Pick out each line in the records that contains the word "dropdown", and copy those lines unchanged.

++++ Provided material

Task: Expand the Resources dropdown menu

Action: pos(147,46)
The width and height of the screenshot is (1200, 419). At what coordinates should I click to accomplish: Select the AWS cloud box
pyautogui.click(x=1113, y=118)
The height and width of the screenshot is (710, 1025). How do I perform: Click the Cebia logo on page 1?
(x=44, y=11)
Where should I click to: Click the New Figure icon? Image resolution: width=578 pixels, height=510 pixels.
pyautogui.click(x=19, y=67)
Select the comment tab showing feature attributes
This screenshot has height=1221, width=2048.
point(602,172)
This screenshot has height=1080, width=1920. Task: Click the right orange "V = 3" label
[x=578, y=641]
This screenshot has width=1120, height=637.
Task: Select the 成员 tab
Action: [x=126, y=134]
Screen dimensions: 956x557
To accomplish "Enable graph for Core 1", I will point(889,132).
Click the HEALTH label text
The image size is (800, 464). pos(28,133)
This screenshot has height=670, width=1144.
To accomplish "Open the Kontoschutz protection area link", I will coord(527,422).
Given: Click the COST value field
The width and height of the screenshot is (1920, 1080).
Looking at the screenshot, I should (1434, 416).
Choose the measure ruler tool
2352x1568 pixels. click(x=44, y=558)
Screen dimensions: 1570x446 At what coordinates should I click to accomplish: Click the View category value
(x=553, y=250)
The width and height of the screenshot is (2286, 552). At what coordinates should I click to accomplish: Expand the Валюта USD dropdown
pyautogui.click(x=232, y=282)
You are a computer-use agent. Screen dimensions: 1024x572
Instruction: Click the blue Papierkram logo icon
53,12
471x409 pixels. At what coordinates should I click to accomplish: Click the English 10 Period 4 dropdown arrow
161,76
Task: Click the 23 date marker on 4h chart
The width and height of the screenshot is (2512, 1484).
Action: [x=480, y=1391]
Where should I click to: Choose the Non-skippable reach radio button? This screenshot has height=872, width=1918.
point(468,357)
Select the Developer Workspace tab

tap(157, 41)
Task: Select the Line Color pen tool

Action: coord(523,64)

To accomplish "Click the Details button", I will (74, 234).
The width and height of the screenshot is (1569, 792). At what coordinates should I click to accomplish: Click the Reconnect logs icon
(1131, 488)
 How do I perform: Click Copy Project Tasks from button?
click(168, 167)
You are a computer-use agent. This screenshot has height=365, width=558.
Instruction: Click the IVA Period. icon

++++++++

**Response**:
Task: Expand the Resources dropdown menu
The width and height of the screenshot is (2286, 552). At what coordinates should I click to accomplish: Expand the Валюта USD dropdown
471x409 pixels. At what coordinates should I click to accomplish: Click the English 10 Period 4 dropdown arrow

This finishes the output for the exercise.